* **WHAT IS EXPECTED**
Return every line of the listing below so that it matches the original exactly.

* **DATA SUPPLIED**
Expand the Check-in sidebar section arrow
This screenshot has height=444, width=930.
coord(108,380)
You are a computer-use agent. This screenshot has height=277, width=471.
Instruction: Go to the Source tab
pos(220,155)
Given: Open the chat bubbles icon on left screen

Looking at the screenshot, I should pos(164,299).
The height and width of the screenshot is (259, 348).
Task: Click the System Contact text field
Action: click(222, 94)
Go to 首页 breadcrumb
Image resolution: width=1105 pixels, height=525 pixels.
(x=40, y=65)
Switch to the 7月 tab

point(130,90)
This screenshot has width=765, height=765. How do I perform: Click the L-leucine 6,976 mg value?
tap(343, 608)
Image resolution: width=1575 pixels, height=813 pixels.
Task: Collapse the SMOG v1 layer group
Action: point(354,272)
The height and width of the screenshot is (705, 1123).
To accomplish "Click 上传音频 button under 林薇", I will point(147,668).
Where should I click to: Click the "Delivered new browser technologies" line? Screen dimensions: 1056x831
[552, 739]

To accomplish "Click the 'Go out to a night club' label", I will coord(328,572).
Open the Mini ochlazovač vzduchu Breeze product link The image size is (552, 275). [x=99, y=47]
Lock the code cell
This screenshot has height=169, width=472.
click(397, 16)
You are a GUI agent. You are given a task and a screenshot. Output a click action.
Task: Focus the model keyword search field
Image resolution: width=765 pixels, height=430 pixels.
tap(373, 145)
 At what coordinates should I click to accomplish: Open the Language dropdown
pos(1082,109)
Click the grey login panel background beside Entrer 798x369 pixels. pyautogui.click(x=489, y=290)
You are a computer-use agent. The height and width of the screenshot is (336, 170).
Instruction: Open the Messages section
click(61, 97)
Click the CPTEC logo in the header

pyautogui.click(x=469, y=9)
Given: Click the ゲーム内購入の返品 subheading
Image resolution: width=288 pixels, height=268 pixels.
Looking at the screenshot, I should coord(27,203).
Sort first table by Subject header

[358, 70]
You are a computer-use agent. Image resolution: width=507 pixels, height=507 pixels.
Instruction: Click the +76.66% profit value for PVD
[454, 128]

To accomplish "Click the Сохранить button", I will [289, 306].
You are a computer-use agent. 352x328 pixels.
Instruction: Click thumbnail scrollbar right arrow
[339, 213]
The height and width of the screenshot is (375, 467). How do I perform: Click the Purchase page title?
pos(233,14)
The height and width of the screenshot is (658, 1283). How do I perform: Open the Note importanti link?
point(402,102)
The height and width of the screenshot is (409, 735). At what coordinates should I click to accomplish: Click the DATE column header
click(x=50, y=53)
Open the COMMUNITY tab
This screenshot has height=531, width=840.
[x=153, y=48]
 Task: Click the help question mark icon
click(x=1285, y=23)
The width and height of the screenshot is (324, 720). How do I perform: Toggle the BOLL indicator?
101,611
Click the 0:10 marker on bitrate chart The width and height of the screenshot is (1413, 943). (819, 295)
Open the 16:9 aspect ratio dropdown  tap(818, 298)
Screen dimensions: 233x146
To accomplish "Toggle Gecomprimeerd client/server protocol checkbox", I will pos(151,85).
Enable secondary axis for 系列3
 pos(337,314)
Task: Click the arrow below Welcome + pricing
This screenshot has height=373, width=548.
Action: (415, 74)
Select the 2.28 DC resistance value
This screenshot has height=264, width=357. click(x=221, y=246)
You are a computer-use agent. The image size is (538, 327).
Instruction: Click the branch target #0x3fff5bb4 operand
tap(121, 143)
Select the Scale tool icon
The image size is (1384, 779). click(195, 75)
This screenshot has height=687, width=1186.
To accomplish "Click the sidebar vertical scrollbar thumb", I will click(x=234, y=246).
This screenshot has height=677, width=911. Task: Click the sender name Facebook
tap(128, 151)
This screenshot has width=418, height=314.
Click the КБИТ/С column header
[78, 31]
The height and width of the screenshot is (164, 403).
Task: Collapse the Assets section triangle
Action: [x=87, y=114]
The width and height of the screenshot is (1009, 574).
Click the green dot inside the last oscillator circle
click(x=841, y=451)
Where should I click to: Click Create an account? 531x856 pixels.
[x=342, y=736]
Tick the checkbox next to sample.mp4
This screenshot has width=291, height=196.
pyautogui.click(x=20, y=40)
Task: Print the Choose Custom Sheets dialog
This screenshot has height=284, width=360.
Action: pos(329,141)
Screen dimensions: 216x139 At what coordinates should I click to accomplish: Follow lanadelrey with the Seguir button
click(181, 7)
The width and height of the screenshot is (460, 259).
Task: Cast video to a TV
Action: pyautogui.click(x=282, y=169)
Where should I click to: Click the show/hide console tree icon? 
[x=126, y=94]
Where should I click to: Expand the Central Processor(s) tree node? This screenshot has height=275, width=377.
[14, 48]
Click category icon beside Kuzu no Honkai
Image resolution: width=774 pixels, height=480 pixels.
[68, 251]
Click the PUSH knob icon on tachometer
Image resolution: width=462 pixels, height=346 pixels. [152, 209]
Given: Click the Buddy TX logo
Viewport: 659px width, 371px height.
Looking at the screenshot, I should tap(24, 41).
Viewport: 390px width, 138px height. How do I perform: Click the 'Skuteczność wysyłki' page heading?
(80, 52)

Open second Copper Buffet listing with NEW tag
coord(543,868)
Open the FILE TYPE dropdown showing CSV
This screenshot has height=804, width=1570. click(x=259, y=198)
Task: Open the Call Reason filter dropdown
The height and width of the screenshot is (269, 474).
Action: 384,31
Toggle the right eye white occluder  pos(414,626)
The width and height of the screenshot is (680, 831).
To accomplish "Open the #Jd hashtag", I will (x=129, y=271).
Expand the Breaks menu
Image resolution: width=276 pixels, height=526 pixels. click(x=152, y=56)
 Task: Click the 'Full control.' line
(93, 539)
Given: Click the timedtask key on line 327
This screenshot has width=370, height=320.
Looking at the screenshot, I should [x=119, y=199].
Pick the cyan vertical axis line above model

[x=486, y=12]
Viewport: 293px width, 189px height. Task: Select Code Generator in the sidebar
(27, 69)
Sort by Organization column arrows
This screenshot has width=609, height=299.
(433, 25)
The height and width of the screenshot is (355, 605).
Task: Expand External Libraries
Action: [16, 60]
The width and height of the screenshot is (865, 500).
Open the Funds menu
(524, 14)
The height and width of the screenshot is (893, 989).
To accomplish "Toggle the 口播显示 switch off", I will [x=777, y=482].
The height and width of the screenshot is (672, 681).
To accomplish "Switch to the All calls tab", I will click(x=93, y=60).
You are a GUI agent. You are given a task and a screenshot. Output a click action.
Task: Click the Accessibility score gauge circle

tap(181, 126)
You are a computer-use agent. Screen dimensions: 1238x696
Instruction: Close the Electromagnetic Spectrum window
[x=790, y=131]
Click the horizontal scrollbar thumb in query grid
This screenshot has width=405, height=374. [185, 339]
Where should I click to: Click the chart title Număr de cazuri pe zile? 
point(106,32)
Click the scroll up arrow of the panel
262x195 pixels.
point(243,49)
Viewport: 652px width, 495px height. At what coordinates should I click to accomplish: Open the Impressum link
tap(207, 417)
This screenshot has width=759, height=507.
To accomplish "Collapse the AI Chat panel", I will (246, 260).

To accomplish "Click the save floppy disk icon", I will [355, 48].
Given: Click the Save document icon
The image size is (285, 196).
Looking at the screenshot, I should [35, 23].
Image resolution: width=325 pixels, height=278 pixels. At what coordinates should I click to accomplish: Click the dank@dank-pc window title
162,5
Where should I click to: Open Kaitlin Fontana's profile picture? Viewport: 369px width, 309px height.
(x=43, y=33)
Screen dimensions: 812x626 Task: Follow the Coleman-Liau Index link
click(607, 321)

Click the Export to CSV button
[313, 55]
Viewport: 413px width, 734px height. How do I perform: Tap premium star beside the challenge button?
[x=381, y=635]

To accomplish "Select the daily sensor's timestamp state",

* **FINISHED TASK**
Expand the Check-in sidebar section arrow
This screenshot has height=444, width=930.
coord(108,380)
You are a computer-use agent. This screenshot has height=277, width=471.
Instruction: Go to the Source tab
pos(220,155)
Given: Open the chat bubbles icon on left screen

Looking at the screenshot, I should pos(164,299).
The height and width of the screenshot is (259, 348).
Task: Click the System Contact text field
Action: click(222, 94)
Go to 首页 breadcrumb
Image resolution: width=1105 pixels, height=525 pixels.
(x=40, y=65)
Switch to the 7月 tab

point(130,90)
This screenshot has width=765, height=765. How do I perform: Click the L-leucine 6,976 mg value?
tap(343, 608)
Image resolution: width=1575 pixels, height=813 pixels.
Task: Collapse the SMOG v1 layer group
Action: point(354,272)
The height and width of the screenshot is (705, 1123).
To accomplish "Click 上传音频 button under 林薇", I will point(147,668).
Where should I click to: Click the "Delivered new browser technologies" line? Screen dimensions: 1056x831
[552, 739]

To accomplish "Click the 'Go out to a night club' label", I will coord(328,572).
Open the Mini ochlazovač vzduchu Breeze product link The image size is (552, 275). [x=99, y=47]
Lock the code cell
This screenshot has height=169, width=472.
click(397, 16)
You are a GUI agent. You are given a task and a screenshot. Output a click action.
Task: Focus the model keyword search field
Image resolution: width=765 pixels, height=430 pixels.
tap(373, 145)
 At what coordinates should I click to accomplish: Open the Language dropdown
pos(1082,109)
Click the grey login panel background beside Entrer 798x369 pixels. pyautogui.click(x=489, y=290)
You are a computer-use agent. The height and width of the screenshot is (336, 170).
Instruction: Open the Messages section
click(61, 97)
Click the CPTEC logo in the header

pyautogui.click(x=469, y=9)
Given: Click the ゲーム内購入の返品 subheading
Image resolution: width=288 pixels, height=268 pixels.
Looking at the screenshot, I should coord(27,203).
Sort first table by Subject header

[358, 70]
You are a computer-use agent. Image resolution: width=507 pixels, height=507 pixels.
Instruction: Click the +76.66% profit value for PVD
[454, 128]

To accomplish "Click the Сохранить button", I will [289, 306].
You are a computer-use agent. 352x328 pixels.
Instruction: Click thumbnail scrollbar right arrow
[339, 213]
The height and width of the screenshot is (375, 467). How do I perform: Click the Purchase page title?
pos(233,14)
The height and width of the screenshot is (658, 1283). How do I perform: Open the Note importanti link?
point(402,102)
The height and width of the screenshot is (409, 735). At what coordinates should I click to accomplish: Click the DATE column header
click(x=50, y=53)
Open the COMMUNITY tab
This screenshot has height=531, width=840.
[x=153, y=48]
 Task: Click the help question mark icon
click(x=1285, y=23)
The width and height of the screenshot is (324, 720). How do I perform: Toggle the BOLL indicator?
101,611
Click the 0:10 marker on bitrate chart The width and height of the screenshot is (1413, 943). (819, 295)
Open the 16:9 aspect ratio dropdown  tap(818, 298)
Screen dimensions: 233x146
To accomplish "Toggle Gecomprimeerd client/server protocol checkbox", I will pos(151,85).
Enable secondary axis for 系列3
 pos(337,314)
Task: Click the arrow below Welcome + pricing
This screenshot has height=373, width=548.
Action: (415, 74)
Select the 2.28 DC resistance value
This screenshot has height=264, width=357. click(x=221, y=246)
You are a computer-use agent. The image size is (538, 327).
Instruction: Click the branch target #0x3fff5bb4 operand
tap(121, 143)
Select the Scale tool icon
The image size is (1384, 779). click(195, 75)
This screenshot has height=687, width=1186.
To accomplish "Click the sidebar vertical scrollbar thumb", I will click(x=234, y=246).
This screenshot has height=677, width=911. Task: Click the sender name Facebook
tap(128, 151)
This screenshot has width=418, height=314.
Click the КБИТ/С column header
[78, 31]
The height and width of the screenshot is (164, 403).
Task: Collapse the Assets section triangle
Action: [x=87, y=114]
The width and height of the screenshot is (1009, 574).
Click the green dot inside the last oscillator circle
click(x=841, y=451)
Where should I click to: Click Create an account? 531x856 pixels.
[x=342, y=736]
Tick the checkbox next to sample.mp4
This screenshot has width=291, height=196.
pyautogui.click(x=20, y=40)
Task: Print the Choose Custom Sheets dialog
This screenshot has height=284, width=360.
Action: pos(329,141)
Screen dimensions: 216x139 At what coordinates should I click to accomplish: Follow lanadelrey with the Seguir button
click(181, 7)
The width and height of the screenshot is (460, 259).
Task: Cast video to a TV
Action: pyautogui.click(x=282, y=169)
Where should I click to: Click the show/hide console tree icon? 
[x=126, y=94]
Where should I click to: Expand the Central Processor(s) tree node? This screenshot has height=275, width=377.
[14, 48]
Click category icon beside Kuzu no Honkai
Image resolution: width=774 pixels, height=480 pixels.
[68, 251]
Click the PUSH knob icon on tachometer
Image resolution: width=462 pixels, height=346 pixels. [152, 209]
Given: Click the Buddy TX logo
Viewport: 659px width, 371px height.
Looking at the screenshot, I should tap(24, 41).
Viewport: 390px width, 138px height. How do I perform: Click the 'Skuteczność wysyłki' page heading?
(80, 52)

Open second Copper Buffet listing with NEW tag
coord(543,868)
Open the FILE TYPE dropdown showing CSV
This screenshot has height=804, width=1570. click(x=259, y=198)
Task: Open the Call Reason filter dropdown
The height and width of the screenshot is (269, 474).
Action: 384,31
Toggle the right eye white occluder  pos(414,626)
The width and height of the screenshot is (680, 831).
To accomplish "Open the #Jd hashtag", I will (x=129, y=271).
Expand the Breaks menu
Image resolution: width=276 pixels, height=526 pixels. click(x=152, y=56)
 Task: Click the 'Full control.' line
(93, 539)
Given: Click the timedtask key on line 327
This screenshot has width=370, height=320.
Looking at the screenshot, I should [x=119, y=199].
Pick the cyan vertical axis line above model

[x=486, y=12]
Viewport: 293px width, 189px height. Task: Select Code Generator in the sidebar
(27, 69)
Sort by Organization column arrows
This screenshot has width=609, height=299.
(433, 25)
The height and width of the screenshot is (355, 605).
Task: Expand External Libraries
Action: [16, 60]
The width and height of the screenshot is (865, 500).
Open the Funds menu
(524, 14)
The height and width of the screenshot is (893, 989).
To accomplish "Toggle the 口播显示 switch off", I will [x=777, y=482].
The height and width of the screenshot is (672, 681).
To accomplish "Switch to the All calls tab", I will click(x=93, y=60).
You are a GUI agent. You are given a task and a screenshot. Output a click action.
Task: Click the Accessibility score gauge circle

tap(181, 126)
You are a computer-use agent. Screen dimensions: 1238x696
Instruction: Close the Electromagnetic Spectrum window
[x=790, y=131]
Click the horizontal scrollbar thumb in query grid
This screenshot has width=405, height=374. [185, 339]
Where should I click to: Click the chart title Număr de cazuri pe zile? 
point(106,32)
Click the scroll up arrow of the panel
262x195 pixels.
point(243,49)
Viewport: 652px width, 495px height. At what coordinates should I click to accomplish: Open the Impressum link
tap(207, 417)
This screenshot has width=759, height=507.
To accomplish "Collapse the AI Chat panel", I will (246, 260).

To accomplish "Click the save floppy disk icon", I will [355, 48].
Given: Click the Save document icon
The image size is (285, 196).
Looking at the screenshot, I should [35, 23].
Image resolution: width=325 pixels, height=278 pixels. At what coordinates should I click to accomplish: Click the dank@dank-pc window title
162,5
Where should I click to: Open Kaitlin Fontana's profile picture? Viewport: 369px width, 309px height.
(x=43, y=33)
Screen dimensions: 812x626 Task: Follow the Coleman-Liau Index link
click(607, 321)

Click the Export to CSV button
[313, 55]
Viewport: 413px width, 734px height. How do I perform: Tap premium star beside the challenge button?
[x=381, y=635]

To accomplish "Select the daily sensor's timestamp state",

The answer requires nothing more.